Mientras iban hacia el auditorio, el primer secretario habló en voz baja al Viejo.
—En realidad, como ateo, no estoy cualificado para separar a dos agitadores étnicos. A veces lo «étnico» es un remoquete muy cómodo. Uno es cristiano, el otro musulmán; su comunismo no fue nunca más que algo epidérmico. Es a usted a quien le corresponde separarlos.
—O juntarlos —dijo el Viejo.
—¿Entonces es usted un optimista, como yo?
—En cuanto a que sé por experiencia qué lugar tan triste, despilfarrador, estúpido y contradictorio puede ser el mundo, sí, soy optimista.
—¿Qué sabe el pesimista?
—Nada. Descubre de nuevo los engaños cada mañana.

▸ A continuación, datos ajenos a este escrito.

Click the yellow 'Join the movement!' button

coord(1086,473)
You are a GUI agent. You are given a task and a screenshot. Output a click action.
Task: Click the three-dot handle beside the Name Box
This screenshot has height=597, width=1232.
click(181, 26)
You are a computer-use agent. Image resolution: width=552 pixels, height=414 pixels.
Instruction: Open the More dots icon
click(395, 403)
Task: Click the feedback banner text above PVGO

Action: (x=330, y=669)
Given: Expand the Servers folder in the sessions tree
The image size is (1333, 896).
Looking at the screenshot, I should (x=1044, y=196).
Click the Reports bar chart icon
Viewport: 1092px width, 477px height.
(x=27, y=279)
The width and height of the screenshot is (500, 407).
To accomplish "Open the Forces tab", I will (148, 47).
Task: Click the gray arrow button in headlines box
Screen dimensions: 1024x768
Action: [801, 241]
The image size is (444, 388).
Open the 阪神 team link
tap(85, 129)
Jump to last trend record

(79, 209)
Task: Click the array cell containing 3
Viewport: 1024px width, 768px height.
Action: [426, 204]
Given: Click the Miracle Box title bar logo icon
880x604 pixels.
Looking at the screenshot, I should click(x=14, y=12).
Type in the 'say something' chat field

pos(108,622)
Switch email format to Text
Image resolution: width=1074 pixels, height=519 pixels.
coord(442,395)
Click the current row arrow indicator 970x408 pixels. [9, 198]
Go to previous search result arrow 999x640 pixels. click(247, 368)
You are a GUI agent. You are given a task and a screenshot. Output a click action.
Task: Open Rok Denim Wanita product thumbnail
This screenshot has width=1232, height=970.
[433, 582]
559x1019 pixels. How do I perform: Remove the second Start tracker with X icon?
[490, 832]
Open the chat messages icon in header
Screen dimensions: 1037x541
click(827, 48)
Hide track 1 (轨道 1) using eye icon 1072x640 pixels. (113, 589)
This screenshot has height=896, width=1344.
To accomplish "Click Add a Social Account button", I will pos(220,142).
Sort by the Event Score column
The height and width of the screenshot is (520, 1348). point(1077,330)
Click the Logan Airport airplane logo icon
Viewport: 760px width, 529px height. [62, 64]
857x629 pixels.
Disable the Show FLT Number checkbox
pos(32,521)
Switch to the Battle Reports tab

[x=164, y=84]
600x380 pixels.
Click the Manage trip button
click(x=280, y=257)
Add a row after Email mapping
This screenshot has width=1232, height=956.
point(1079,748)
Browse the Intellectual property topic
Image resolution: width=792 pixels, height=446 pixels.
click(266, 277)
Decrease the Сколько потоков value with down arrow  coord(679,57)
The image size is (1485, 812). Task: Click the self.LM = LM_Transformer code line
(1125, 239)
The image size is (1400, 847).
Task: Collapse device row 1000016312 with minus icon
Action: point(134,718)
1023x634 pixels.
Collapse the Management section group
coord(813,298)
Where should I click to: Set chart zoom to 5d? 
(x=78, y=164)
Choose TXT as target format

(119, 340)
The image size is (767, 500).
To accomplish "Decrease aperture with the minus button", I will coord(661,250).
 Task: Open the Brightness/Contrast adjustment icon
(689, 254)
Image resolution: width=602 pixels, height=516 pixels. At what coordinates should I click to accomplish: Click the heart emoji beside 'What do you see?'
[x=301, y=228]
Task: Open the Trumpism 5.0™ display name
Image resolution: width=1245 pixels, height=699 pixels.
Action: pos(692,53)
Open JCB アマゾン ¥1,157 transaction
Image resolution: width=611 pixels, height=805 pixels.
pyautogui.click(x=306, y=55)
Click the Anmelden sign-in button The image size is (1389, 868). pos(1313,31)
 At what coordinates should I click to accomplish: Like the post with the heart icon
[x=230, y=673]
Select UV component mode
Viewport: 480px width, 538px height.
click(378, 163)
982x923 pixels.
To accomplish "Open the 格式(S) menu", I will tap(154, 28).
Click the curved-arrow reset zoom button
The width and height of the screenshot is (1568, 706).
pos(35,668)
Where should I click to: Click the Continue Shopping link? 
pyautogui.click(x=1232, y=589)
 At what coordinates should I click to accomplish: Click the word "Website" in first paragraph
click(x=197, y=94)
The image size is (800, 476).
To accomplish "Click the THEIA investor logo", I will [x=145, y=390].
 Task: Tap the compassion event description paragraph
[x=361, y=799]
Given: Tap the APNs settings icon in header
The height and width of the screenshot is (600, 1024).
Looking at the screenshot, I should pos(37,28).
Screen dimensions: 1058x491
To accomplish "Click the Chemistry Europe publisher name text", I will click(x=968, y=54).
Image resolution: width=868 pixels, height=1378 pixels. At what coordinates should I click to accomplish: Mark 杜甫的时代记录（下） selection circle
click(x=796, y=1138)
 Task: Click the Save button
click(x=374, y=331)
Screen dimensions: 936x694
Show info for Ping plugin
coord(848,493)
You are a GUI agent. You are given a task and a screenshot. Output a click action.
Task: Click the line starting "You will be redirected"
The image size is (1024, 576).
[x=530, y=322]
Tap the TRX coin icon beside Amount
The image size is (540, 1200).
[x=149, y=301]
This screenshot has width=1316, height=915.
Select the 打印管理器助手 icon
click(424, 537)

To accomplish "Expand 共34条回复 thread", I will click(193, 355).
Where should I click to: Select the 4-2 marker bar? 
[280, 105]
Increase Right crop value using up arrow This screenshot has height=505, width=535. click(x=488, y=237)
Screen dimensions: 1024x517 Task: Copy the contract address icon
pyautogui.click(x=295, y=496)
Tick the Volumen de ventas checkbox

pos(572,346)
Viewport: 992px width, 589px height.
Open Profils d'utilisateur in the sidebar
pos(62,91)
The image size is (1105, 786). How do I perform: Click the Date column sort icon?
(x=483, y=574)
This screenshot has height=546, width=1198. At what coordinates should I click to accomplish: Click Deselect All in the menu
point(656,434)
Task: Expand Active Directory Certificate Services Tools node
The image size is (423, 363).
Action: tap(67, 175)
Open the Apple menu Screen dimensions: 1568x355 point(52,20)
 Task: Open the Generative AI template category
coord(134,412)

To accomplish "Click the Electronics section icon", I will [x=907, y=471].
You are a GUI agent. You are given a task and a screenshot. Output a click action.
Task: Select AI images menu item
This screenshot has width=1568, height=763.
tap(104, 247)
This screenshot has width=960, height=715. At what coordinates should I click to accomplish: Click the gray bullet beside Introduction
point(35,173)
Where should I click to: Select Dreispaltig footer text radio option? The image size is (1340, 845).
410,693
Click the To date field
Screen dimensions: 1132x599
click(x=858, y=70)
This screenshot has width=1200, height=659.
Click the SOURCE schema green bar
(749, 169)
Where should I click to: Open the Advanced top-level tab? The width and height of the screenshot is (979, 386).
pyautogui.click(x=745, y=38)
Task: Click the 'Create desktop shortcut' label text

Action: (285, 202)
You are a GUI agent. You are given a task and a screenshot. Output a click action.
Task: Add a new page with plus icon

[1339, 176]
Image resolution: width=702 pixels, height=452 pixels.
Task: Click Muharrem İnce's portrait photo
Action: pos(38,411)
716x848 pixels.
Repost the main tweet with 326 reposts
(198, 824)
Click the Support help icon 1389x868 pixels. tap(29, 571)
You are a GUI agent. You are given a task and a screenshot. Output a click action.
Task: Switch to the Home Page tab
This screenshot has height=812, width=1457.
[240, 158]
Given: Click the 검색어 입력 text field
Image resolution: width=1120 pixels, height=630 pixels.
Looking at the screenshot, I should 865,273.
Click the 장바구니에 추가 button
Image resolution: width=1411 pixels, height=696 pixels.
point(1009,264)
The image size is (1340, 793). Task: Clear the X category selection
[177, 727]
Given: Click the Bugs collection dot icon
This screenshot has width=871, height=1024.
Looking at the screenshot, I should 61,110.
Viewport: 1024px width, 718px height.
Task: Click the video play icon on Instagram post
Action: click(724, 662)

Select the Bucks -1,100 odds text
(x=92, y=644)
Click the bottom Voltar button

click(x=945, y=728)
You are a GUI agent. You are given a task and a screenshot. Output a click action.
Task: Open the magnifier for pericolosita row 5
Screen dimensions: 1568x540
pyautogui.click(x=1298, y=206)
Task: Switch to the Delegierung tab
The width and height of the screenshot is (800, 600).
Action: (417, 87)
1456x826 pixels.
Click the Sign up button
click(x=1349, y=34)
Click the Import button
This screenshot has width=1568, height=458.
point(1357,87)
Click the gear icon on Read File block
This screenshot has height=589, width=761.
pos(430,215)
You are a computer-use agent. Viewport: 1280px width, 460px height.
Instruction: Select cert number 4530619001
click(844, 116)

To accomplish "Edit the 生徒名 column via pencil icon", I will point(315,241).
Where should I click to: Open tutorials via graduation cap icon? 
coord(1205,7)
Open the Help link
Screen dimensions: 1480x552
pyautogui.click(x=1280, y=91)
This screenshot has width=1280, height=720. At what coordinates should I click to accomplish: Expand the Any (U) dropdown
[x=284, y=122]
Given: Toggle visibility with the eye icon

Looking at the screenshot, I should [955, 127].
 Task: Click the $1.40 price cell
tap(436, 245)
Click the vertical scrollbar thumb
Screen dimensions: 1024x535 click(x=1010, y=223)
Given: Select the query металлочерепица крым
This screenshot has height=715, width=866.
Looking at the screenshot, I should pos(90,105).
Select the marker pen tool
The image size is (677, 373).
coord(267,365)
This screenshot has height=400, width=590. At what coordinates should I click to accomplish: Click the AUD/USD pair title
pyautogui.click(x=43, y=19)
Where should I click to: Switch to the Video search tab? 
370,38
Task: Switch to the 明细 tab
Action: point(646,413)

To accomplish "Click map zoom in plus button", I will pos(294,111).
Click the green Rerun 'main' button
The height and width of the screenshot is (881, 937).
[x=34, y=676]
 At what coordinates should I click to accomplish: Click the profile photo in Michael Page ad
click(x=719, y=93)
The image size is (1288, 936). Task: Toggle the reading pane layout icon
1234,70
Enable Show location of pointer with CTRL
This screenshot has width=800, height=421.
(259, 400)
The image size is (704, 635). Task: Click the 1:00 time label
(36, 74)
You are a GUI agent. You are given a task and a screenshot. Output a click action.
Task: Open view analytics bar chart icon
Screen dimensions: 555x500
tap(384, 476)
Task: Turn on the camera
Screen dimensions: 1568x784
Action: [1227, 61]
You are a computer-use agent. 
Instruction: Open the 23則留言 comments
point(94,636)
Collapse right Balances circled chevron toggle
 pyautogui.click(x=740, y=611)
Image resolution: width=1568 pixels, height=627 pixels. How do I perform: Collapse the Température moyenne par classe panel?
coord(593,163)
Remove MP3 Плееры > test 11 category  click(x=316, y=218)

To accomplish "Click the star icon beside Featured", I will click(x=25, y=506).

Míster Smith pensó que era el momento de intervenir.
—A riesgo de disgustar a ambos, yo también soy optimista. Vivo con la esperanza de que esto va a seguir poniéndose cada vez peor, y dejo que todo eso que a ustedes les asquea me sirva de inspiración.
El Viejo suspiró profundamente.
—Espero —dijo— que el optimismo no sea lo único que tenemos en común.